I love physics, and when I was young (up into junior-senior high school) wanted to go into some branch of physics as a career. Alas, I discovered that my aptitude for math wasn’t sufficient, and followed other interests. But I have continued to read and keep up with the advance of physics on a ‘popular science’ sort of level. And I have enough respect for the things that science has provided us that I tried to stay true to known science when writing Communion.

[Spoiler alert.] The single biggest leap in Communion is the bit in chapter three where I talk about Hawking’s Conundrum – the supposed break-through treatise that Stephen Hawking writes, but leaves to be published after his death. I only describe the revolution in physics that it creates, and the technology that it enables, I don’t actually try and explain how it works. Because I’m just not that smart, nor even knowledgeable enough to fake being that smart. Fortunately, the standards of science fiction writing are such that we don’t actually have to come up with complete explanations for everything.

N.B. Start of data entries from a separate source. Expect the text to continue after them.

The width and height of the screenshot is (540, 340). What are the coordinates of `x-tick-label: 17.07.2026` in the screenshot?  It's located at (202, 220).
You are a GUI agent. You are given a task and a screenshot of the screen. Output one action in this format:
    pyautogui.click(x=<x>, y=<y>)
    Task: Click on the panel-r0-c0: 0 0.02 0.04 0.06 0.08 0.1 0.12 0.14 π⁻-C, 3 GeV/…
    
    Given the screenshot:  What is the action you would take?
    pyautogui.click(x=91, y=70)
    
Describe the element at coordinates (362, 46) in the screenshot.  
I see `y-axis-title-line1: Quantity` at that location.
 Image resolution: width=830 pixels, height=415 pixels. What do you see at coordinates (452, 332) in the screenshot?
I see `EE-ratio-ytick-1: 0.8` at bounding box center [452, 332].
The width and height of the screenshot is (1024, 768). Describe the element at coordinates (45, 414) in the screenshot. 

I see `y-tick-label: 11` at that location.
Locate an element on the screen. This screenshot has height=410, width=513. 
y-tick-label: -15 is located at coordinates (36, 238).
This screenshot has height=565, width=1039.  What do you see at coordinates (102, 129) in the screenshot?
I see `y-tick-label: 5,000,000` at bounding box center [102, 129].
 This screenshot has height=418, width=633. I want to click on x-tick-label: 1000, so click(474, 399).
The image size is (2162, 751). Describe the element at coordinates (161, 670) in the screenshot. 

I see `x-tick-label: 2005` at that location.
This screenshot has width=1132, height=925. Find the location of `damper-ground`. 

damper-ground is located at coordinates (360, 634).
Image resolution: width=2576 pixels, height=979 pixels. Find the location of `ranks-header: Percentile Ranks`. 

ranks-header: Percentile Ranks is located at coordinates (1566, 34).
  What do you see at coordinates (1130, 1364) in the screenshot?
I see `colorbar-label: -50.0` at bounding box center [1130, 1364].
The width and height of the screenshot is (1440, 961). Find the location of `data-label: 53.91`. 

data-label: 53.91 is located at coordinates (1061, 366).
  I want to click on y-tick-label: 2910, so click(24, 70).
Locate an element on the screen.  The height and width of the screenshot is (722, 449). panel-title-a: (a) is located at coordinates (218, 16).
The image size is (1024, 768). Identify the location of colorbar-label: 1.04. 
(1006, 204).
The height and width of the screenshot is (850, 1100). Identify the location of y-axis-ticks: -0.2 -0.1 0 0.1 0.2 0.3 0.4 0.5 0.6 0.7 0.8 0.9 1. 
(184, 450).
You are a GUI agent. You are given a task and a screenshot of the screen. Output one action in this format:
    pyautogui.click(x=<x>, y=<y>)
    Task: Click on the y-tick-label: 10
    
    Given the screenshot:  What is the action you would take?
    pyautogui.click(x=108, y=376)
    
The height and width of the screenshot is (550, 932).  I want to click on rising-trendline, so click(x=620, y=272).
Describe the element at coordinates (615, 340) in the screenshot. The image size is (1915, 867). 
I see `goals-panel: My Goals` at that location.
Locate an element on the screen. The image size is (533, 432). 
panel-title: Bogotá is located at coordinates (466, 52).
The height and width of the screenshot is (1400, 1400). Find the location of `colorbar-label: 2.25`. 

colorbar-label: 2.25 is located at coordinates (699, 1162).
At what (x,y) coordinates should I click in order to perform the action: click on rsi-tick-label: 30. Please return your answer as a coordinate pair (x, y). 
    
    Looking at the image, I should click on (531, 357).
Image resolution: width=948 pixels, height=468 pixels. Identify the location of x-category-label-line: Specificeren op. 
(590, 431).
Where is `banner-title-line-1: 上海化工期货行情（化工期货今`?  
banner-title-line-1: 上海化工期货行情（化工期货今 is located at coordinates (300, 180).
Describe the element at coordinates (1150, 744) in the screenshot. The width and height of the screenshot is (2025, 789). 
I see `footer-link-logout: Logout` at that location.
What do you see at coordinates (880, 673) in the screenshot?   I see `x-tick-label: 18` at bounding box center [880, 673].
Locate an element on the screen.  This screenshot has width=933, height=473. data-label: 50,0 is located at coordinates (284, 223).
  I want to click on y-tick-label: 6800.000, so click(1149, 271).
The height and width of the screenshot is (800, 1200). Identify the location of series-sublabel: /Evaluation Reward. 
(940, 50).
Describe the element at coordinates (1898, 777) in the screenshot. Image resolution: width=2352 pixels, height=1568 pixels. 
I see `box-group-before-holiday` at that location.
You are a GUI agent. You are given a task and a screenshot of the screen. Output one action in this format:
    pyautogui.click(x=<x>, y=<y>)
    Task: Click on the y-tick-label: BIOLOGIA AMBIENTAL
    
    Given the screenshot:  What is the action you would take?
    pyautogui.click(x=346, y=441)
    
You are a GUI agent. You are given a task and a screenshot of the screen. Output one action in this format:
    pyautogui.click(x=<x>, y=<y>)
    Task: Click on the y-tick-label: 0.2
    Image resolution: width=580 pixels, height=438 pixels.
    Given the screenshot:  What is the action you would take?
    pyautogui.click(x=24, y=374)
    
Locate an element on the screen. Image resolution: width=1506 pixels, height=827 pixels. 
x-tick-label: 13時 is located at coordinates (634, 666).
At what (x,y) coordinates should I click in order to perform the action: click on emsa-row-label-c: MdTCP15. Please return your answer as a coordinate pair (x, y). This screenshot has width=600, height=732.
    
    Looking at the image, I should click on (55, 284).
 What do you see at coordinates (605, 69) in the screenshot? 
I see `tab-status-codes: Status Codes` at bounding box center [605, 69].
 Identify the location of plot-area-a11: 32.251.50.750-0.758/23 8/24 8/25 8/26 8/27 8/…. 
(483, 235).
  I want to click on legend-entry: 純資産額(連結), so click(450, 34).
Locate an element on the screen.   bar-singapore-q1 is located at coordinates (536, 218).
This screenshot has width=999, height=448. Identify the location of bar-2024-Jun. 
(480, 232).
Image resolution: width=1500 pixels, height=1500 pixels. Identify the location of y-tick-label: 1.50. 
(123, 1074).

Still, if you take the supposition that such a breakthrough in theory does occur, which somehow resolves some of the glitches in both quantum mechanics and string theory the same way that the theory of relativity resolved some of the problems with Newtonian physics, then add in sufficient time for the implications of the theory to be understood and applied, then most of what follows in the book should be accurate. No, really.

I am reminded of a half-remembered anecdote (and if anyone can remember it more completely, please drop me a note or leave a comment – I’d be much obliged). I believe that it was Jerry Siegel, one of the creators of Superman, who once was challenged by a reader asking how Superman was able to do some particular thing. Siegel replied that he could say that it was due to this, or that, but that basically it was because he created the character and said so.

I’ve always loved that. Yeah, sure, you want to have enough plausibility to allow the reader to suspend their disbelief, but when fans get so wrapped up in all the insane details of some piece of fiction (whether it is Superman, Star Trek, or Harry Potter), then I can’t help but feel that they’ve lost a bit of perspective, and can no longer appreciate the forest for being focused on which particular lichen is growing on a rock at the foot of one of the trees. Don’t get me wrong – I would *love* to have the kind of fan base that would so get into my book that they would get sucked in to the minutia of my universe – but the larger story in each of those cases is more important, just as I like to think that the larger story of Communion is more important than the details of the tech used.